We consider the stochastic bandit problem with a continuous set of arms, with the expected reward function over the arms assumed to be fixed but unknown. We provide two new Gaussian process-based algorithms for continuous bandit optimization-Improved GP-UCB (IGP-UCB) and GP-Thomson sampling (GP-TS), and derive corresponding regret bounds. Specifically, the bounds hold when the expected reward function belongs to the reproducing kernel Hilbert space (RKHS) that naturally corresponds to a Gaussian process kernel used as input by the algorithms. Along the way, we derive a new self-normalized concentration inequality for vector-valued martingales of arbitrary, possibly infinite, dimension.
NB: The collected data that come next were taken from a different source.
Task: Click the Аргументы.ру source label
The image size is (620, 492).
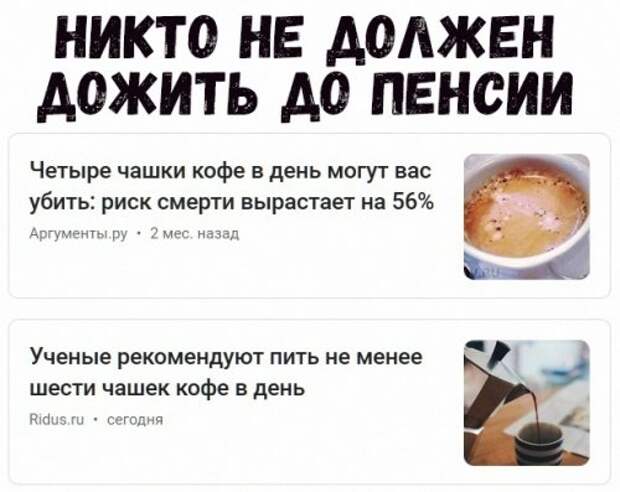Action: coord(79,235)
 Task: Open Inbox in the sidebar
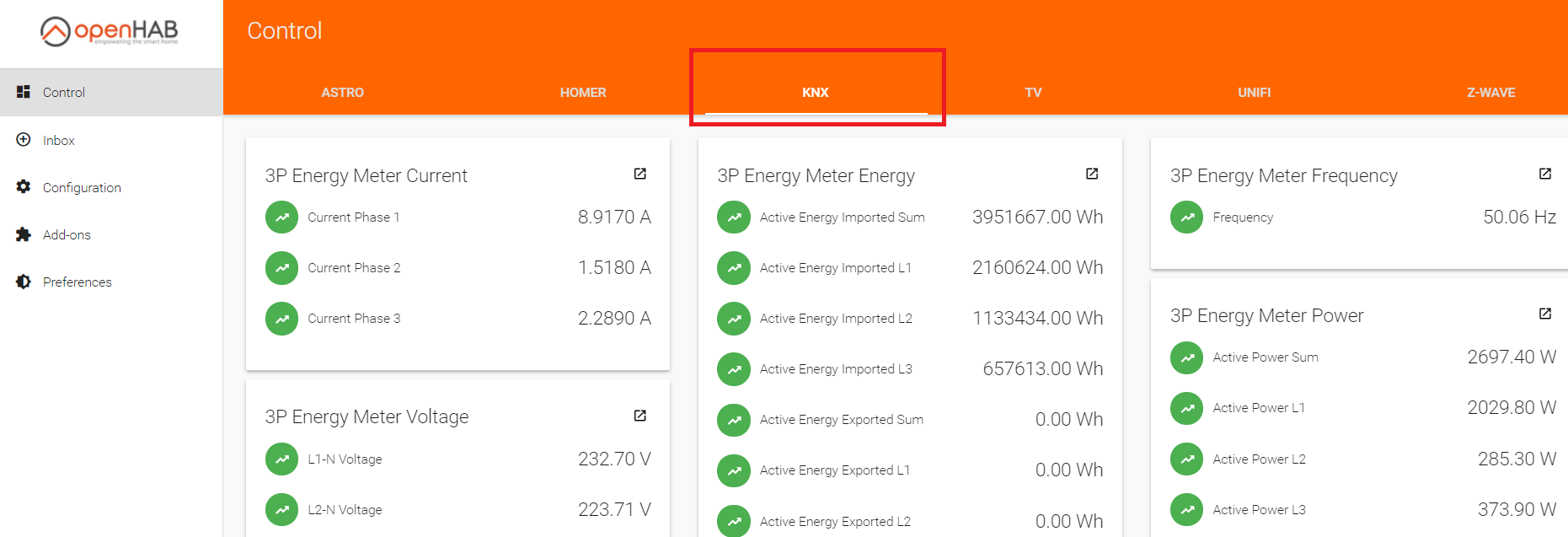point(59,141)
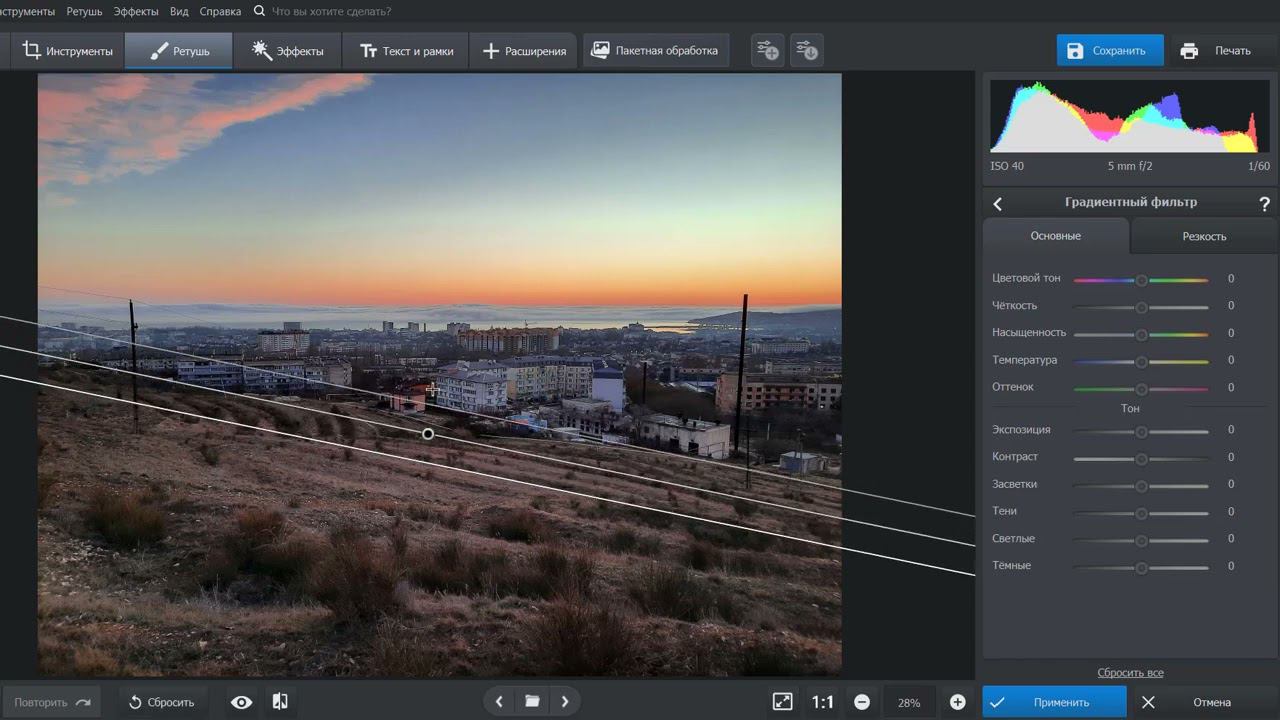Click the Сбросить все link
The width and height of the screenshot is (1280, 720).
1130,673
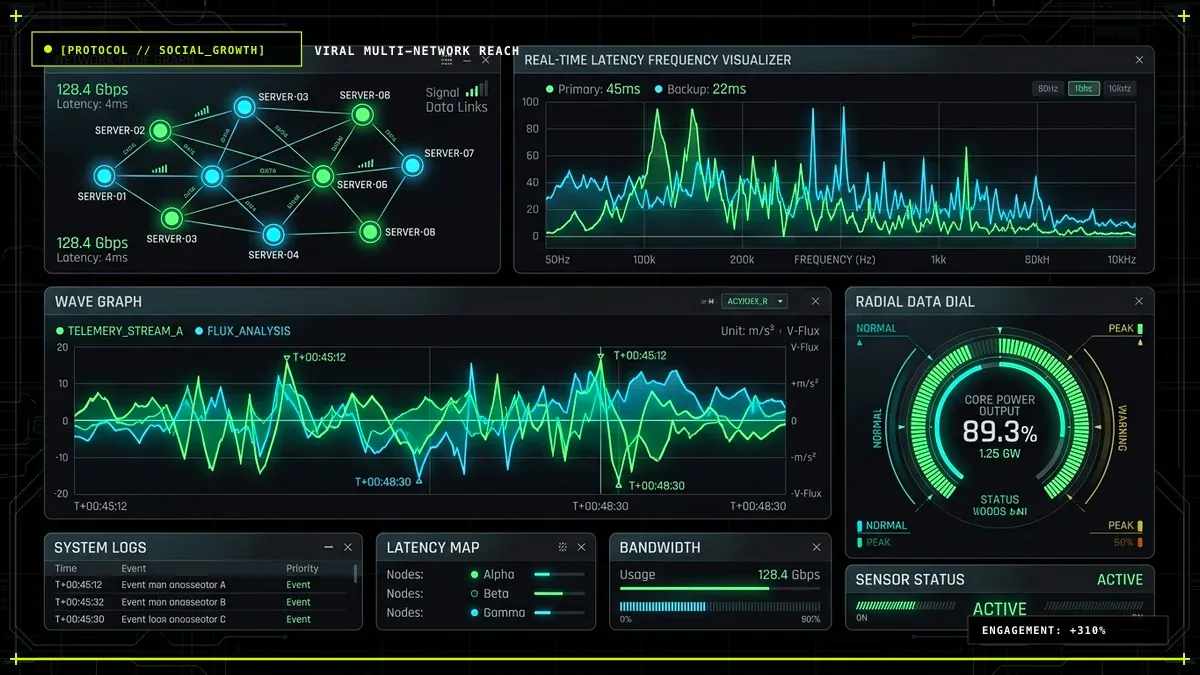Viewport: 1200px width, 675px height.
Task: Click the System Logs scrollbar
Action: tap(355, 573)
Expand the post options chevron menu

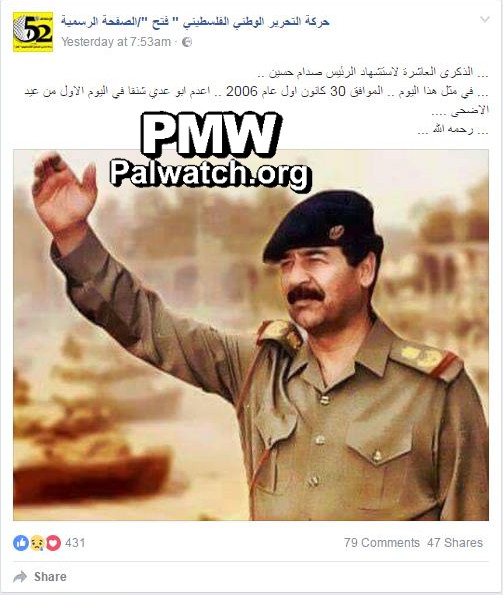click(485, 19)
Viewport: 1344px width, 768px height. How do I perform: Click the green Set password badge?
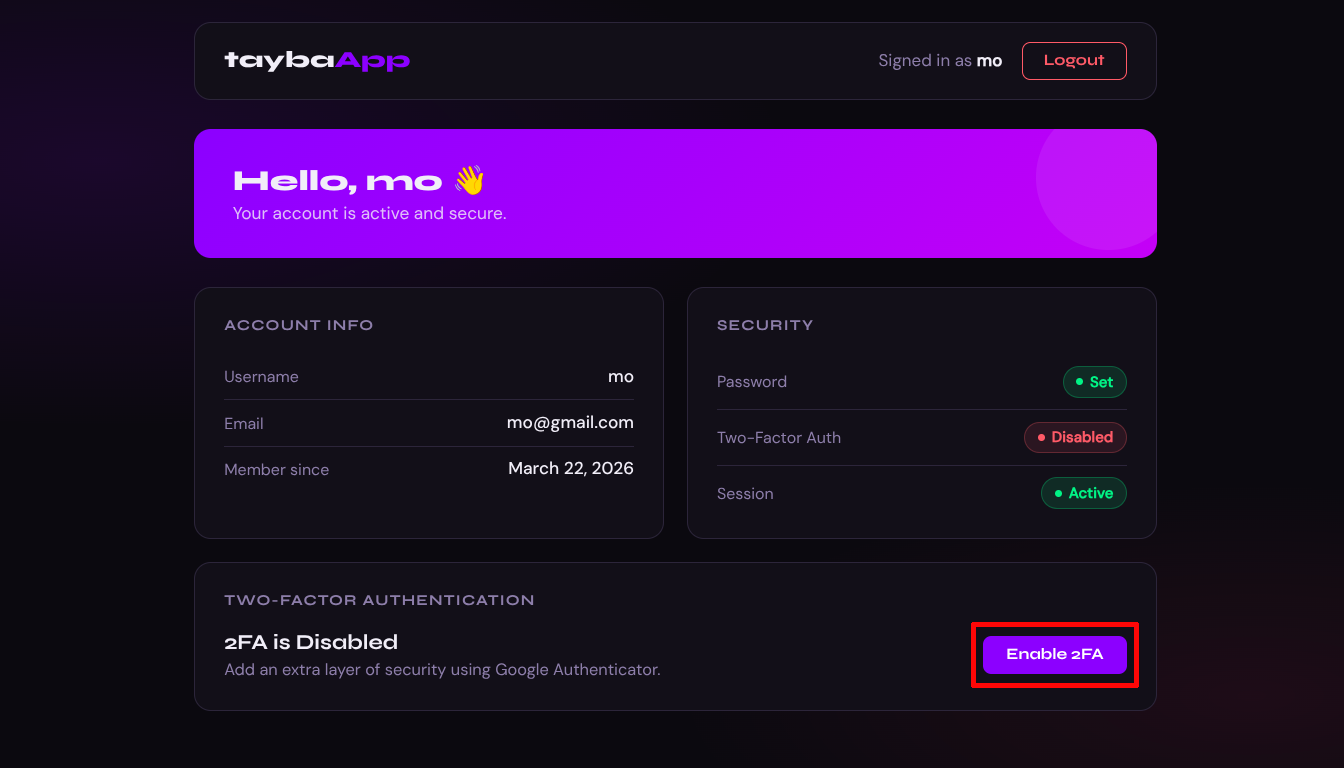[1094, 382]
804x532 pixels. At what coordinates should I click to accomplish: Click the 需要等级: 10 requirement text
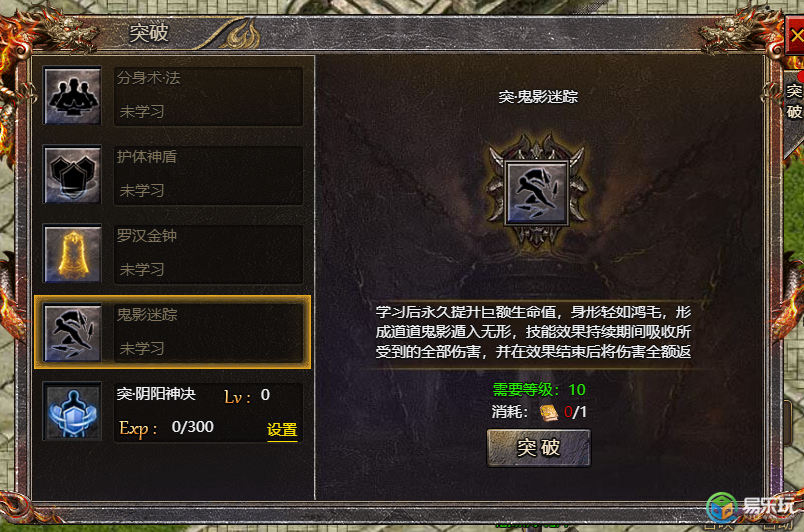point(539,390)
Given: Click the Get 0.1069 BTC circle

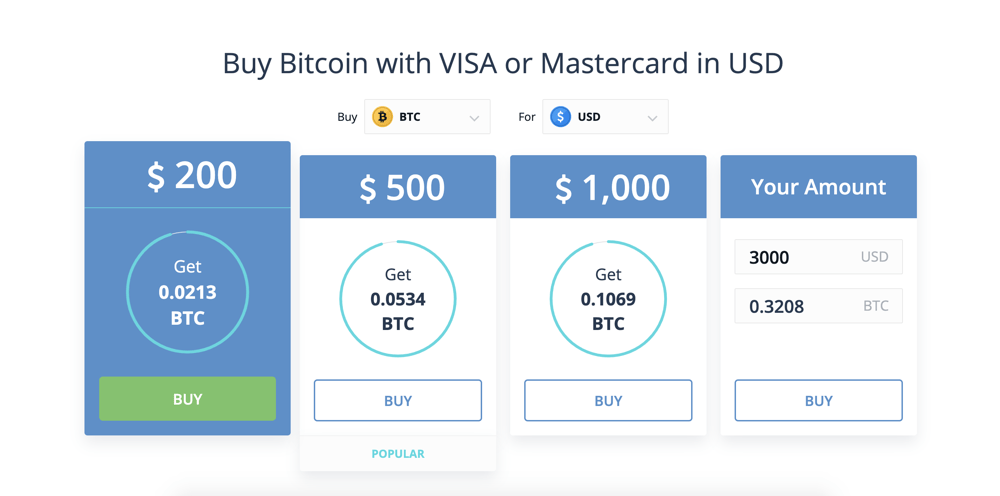Looking at the screenshot, I should (608, 298).
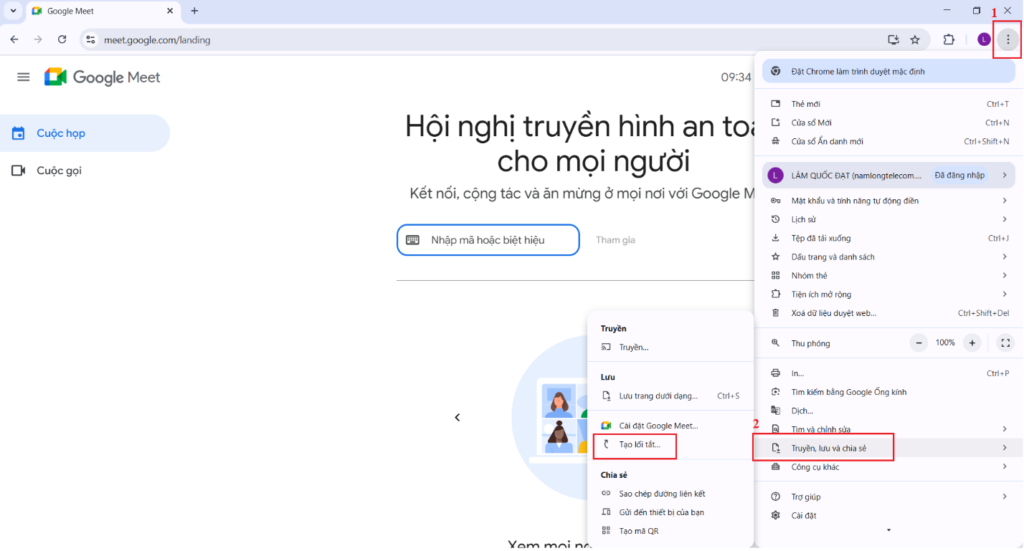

Finally, experimental evaluation and comparisons to existing algorithms on synthetic and real-world environments are carried out that highlight the favorable gains of the proposed strategies in many cases.

Item Type: Conference Paper
Publication: 34th International Conference on Machine Learning, ICML 2017
Publisher: International Machine Learning Society (IMLS)
Additional Information: The copyright for this article belongs to the International Machine Learning Society (IMLS).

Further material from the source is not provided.